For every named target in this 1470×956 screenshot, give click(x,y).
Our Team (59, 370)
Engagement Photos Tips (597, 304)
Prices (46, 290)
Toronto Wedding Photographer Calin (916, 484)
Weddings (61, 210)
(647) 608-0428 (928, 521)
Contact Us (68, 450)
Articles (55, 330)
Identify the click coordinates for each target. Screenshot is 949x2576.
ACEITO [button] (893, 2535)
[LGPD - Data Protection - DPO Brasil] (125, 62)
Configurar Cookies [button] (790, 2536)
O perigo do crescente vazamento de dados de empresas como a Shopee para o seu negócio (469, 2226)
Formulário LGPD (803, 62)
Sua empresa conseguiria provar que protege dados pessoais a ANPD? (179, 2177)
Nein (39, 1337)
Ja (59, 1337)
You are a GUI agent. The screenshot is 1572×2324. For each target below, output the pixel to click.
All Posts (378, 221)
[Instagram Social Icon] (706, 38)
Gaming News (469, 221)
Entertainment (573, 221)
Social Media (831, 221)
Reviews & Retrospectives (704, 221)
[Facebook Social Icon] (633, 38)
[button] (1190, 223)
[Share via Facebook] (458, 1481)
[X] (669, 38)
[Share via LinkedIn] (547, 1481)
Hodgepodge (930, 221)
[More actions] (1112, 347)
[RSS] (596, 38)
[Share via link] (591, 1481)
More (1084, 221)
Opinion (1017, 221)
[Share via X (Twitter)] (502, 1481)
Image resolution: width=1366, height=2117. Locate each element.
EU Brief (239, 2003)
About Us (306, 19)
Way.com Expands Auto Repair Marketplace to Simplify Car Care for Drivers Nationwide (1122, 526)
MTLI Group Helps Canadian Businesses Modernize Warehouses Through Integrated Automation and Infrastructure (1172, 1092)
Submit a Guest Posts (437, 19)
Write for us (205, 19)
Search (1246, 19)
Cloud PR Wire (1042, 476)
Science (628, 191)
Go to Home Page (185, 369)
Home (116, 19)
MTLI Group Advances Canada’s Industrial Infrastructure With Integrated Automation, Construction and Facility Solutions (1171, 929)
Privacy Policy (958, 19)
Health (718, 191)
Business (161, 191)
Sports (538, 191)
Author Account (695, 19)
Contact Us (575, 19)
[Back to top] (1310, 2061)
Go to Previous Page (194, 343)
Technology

---

Reproduce the whole listing above, word for word.

For every named target in this 1470×956 screenshot, give click(x,y).
Our Team (59, 370)
Engagement Photos Tips (597, 304)
Prices (46, 290)
Toronto Wedding Photographer Calin (916, 484)
Weddings (61, 210)
(647) 608-0428 (928, 521)
Contact Us (68, 450)
Articles (55, 330)
Identify the click coordinates for each target. Screenshot is 949x2576.
ACEITO [button] (893, 2535)
[LGPD - Data Protection - DPO Brasil] (125, 62)
Configurar Cookies [button] (790, 2536)
O perigo do crescente vazamento de dados de empresas como a Shopee para o seu negócio (469, 2226)
Formulário LGPD (803, 62)
Sua empresa conseguiria provar que protege dados pessoais a ANPD? (179, 2177)
Nein (39, 1337)
Ja (59, 1337)
You are a GUI agent. The screenshot is 1572×2324. For each target below, output the pixel to click.
All Posts (378, 221)
[Instagram Social Icon] (706, 38)
Gaming News (469, 221)
Entertainment (573, 221)
Social Media (831, 221)
Reviews & Retrospectives (704, 221)
[Facebook Social Icon] (633, 38)
[button] (1190, 223)
[Share via Facebook] (458, 1481)
[X] (669, 38)
[Share via LinkedIn] (547, 1481)
Hodgepodge (930, 221)
[More actions] (1112, 347)
[RSS] (596, 38)
[Share via link] (591, 1481)
More (1084, 221)
Opinion (1017, 221)
[Share via X (Twitter)] (502, 1481)
Image resolution: width=1366, height=2117. Locate each element.
EU Brief (239, 2003)
About Us (306, 19)
Way.com Expands Auto Repair Marketplace to Simplify Car Care for Drivers Nationwide (1122, 526)
MTLI Group Helps Canadian Businesses Modernize Warehouses Through Integrated Automation and Infrastructure (1172, 1092)
Submit a Guest Posts (437, 19)
Write for us (205, 19)
Search (1246, 19)
Cloud PR Wire (1042, 476)
Science (628, 191)
Go to Home Page (185, 369)
Home (116, 19)
MTLI Group Advances Canada’s Industrial Infrastructure With Integrated Automation, Construction and Facility Solutions (1171, 929)
Privacy Policy (958, 19)
Health (718, 191)
Business (161, 191)
Sports (538, 191)
Author Account (695, 19)
Contact Us (575, 19)
[Back to top] (1310, 2061)
Go to Previous Page (194, 343)
Technology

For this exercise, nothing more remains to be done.